Segundo aliados, o governador de São Paulo, Tarcísio de Freitas (Republicanos), é esperado na próxima segunda-feira (15) para reforçar essa articulação. Na semana anterior ao julgamento, ele já havia se reunido com lideranças políticas na capital federal em busca de apoio à proposta. Com a condenação consolidada, a expectativa é que ele volte ainda com mais força a atuar pelo projeto.

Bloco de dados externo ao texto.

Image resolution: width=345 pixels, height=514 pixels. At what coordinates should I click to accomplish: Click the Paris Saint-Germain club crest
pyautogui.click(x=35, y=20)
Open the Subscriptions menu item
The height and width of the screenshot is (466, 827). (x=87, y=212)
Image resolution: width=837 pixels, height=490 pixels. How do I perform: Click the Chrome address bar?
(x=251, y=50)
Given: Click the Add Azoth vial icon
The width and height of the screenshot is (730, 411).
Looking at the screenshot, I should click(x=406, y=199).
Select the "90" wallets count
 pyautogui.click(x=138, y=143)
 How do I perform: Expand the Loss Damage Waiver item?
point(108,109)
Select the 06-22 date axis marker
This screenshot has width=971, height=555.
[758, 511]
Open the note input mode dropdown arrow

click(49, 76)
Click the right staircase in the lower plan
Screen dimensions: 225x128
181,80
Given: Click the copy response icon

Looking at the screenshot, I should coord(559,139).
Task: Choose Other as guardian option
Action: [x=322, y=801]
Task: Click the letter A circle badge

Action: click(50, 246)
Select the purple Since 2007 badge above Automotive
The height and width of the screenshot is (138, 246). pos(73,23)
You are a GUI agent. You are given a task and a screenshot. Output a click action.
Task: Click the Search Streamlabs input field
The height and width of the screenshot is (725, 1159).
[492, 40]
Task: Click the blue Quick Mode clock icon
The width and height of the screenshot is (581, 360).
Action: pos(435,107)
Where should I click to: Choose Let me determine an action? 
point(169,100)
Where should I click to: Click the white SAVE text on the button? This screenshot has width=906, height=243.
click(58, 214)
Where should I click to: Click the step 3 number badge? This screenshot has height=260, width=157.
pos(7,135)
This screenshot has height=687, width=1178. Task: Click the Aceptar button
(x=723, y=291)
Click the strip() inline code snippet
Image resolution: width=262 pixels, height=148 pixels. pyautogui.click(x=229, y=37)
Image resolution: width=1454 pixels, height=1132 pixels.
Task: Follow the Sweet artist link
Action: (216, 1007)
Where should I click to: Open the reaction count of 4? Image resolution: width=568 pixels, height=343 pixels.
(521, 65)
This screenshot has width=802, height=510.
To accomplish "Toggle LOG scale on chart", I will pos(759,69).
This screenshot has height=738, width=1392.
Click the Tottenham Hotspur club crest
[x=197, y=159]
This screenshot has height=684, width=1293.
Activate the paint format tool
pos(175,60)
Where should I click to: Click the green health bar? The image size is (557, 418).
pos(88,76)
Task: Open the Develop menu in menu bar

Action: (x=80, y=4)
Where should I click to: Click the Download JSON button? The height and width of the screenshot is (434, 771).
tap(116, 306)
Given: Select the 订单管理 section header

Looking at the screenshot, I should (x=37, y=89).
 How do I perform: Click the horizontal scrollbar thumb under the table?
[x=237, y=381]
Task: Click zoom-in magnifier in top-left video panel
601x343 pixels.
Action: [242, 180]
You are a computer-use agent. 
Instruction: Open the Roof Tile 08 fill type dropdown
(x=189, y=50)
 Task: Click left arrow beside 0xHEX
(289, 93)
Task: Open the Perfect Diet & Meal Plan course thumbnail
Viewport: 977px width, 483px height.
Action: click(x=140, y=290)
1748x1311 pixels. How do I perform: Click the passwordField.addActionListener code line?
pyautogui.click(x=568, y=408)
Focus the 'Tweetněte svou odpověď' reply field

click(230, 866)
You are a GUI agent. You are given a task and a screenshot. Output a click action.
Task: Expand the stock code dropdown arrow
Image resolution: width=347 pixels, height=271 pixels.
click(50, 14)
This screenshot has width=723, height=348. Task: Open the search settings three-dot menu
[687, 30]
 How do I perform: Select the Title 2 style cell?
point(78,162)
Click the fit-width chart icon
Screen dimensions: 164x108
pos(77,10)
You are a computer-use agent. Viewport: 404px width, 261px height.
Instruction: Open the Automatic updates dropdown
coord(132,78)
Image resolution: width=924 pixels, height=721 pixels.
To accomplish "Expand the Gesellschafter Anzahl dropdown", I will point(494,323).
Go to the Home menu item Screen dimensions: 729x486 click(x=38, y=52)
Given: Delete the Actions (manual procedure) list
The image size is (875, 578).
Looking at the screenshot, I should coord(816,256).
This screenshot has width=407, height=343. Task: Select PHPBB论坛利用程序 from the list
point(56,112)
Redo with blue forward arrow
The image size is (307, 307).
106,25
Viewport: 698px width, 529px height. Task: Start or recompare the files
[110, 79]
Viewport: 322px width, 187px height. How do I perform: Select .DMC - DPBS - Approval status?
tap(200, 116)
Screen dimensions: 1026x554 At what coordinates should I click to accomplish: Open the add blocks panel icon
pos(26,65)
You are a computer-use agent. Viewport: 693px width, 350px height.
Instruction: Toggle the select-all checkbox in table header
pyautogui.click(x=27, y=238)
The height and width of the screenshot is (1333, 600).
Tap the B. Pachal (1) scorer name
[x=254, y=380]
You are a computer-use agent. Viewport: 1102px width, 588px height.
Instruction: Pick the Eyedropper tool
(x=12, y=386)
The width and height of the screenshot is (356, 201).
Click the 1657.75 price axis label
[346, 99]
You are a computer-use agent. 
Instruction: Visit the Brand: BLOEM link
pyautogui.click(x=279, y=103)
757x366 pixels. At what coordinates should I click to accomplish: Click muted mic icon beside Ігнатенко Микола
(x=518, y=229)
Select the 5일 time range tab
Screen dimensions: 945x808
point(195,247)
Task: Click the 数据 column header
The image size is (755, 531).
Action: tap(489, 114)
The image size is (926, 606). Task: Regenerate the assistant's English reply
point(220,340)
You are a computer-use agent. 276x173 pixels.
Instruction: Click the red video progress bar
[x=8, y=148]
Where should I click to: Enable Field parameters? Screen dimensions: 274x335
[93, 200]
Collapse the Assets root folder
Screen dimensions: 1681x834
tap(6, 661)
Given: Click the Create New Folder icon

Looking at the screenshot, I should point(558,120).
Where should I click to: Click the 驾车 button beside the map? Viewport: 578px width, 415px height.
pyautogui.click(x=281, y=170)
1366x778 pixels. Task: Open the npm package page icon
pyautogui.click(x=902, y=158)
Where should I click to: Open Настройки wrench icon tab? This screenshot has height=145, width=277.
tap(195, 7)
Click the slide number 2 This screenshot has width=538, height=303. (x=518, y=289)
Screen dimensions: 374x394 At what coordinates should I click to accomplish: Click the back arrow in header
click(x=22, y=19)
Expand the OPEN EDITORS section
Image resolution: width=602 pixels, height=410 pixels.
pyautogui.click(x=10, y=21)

Dentro do PL, há duas linhas de defesa para a anistia. A mais radical defende uma medida “ampla, geral e irrestrita”, capaz de atingir não apenas manifestantes do 8 de Janeiro, mas também os condenados apontados como líderes da tentativa de golpe, incluindo Bolsonaro. Nessa versão, a anistia poderia inclusive restaurar a elegibilidade do ex-presidente.
Outra ala, porém, é mais cautelosa e defende um texto restrito, que contemplaria apenas pessoas que participaram dos atos de invasão e depredação, sem estender benefícios àqueles identificados como articuladores do movimento. Essa alternativa teria mais chances de avançar, pois reduziria a resistência política e jurídica.
O presidente da Câmara, Hugo Motta (Republicanos-PB), será peça-chave nessa negociação. Ele tem sido pressionado a pautar o requerimento de urgência para a proposta, o que permitiria levá-la diretamente ao plenário, sem passar por comissões. Parte do PL gostaria que a urgência fosse votada já na próxima semana.
Além de enfrentar insatisfação por parte dos próprios bolsonaristas, que em outras ocasiões ocuparam o plenário em protesto, Motta sabe que a aprovação de uma anistia ampla poderia abrir uma nova crise entre Legislativo e Judiciário, uma vez que anularia os efeitos de uma decisão recente do STF.
Já o presidente do Senado, Davi Alcolumbre (União-AP), avisou a interlocutores que não vai pautar a anistia, enquanto houver “gritaria” pelo assunto. Ele sinalizou ainda que poderia fazer um texto de “anistia light” de sua autoria, mas nem isso deve avançar em meio ao tumulto político do julgamento de Bolsonaro no STF.